Similar to the early changes observed in CRP, there were significant changes from baseline at 3 months in triglycerides (116.5 mg/dL vs. 98.5 mg/dL; P less than .0001) and HbA1c (5.8% vs. 5.5%; P less than .0001).
Six months after sleeve gastrectomy, significant improvements were seen in these same risk factors as well as HDL cholesterol (47 mg/dL vs. 51 mg/dL; P less than .0001), TG/HDL ratio, a surrogate marker for metabolic syndrome (2.5 vs. 1.9; P less than .0001), and lipoprotein A (8.9 mg/dL vs. 5.4 mg/dL; P = .016), Ms. Mokhtari said.
By 12 months, all cardiac risk factors except LDL cholesterol (median preop 101.5 mg/dL vs. 102.5 mg/dL; P = .062) were significantly improved. Notably, HDL increased to a median of 54 mg/dL, triglycerides continued to decline to 93 mg/dL, and HgA1c held steady at 5.5%.
“Triglycerides fell dramatically and remained stable, which in combination with the increase in HDL, reflects a much healthier overall lipid profile for our post-sleeve patients,” Ms. Mokhtari said. “It’s important to recall that all of these improvements were seen without the use of a statin drug.”
Improvement in these cardiac biomarkers may further represent improvements in other obesity-related diseases, as evidenced by improvements in the markers for type II diabetes and metabolic syndrome, she said.
“Such risk factors are useful in determining baseline risk for our sleeve patients and also can be followed very easily in the postoperative period,” Ms. Mokhtari added.
Discussant Dr. Aurora D. Pryor of State University of New York at Stony Brook, congratulated the authors on their research and asked how sleeve gastrectomy stacks up to gastric bypass or banding as a procedure for metabolic disease and whether the biomarker improvements will translate into improved mortality.
There are several published reports on cardiac risk factors and gastric banding and Roux-en-Y gastric bypass, but many do not include the newer biomarkers of lipoprotein A, homocysteine, or CRP, Ms. Mokhtari observed. A 2006 study by the Stanford investigators, however, suggests that “overall, Roux-en-Y allowed for a more significant improvement in these risk factors compared to sleeve,” she said.
Ms.
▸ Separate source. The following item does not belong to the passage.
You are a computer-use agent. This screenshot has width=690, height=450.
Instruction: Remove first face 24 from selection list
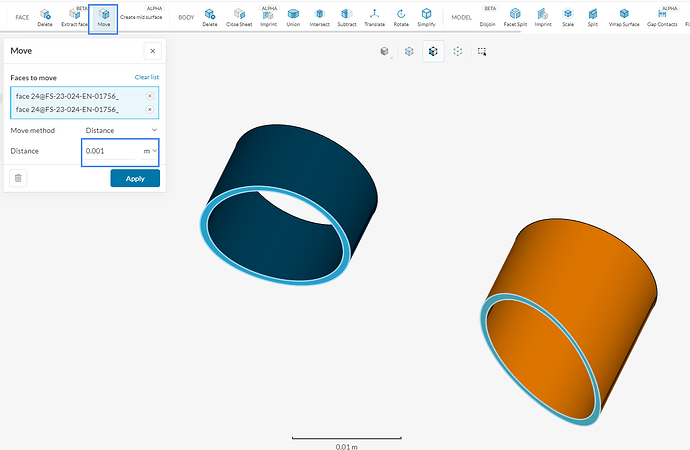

Mokhtari went on to say that the SOS study reported a decrease in cardiovascular events after Roux-en-Y bypass, but that no such solid evidence exists for sleeve gastrectomy. However, studies have shown comparable improvements in Framingham risk scores at 1 year between sleeve and Roux-en-Y.
AT THE AMERICAN COLLEGE OF SURGEONS CLINICAL CONGRESS
Key clinical point: Sleeve gastrectomy provided 12-month improvements in biochemical cardiovascular risk factors as well as weight and diabetes.
Major finding: CRP showed significant improvement within 3 months (median, 6.6 mg/L vs. 4.5 mg/L; P less than .0001).
Data source: Prospective, observational study in 334 morbidly obese patients undergoing sleeve gastrectomy.
Disclosures: Dr. Morton reported serving as a consultant for Ethicon and Medtronic.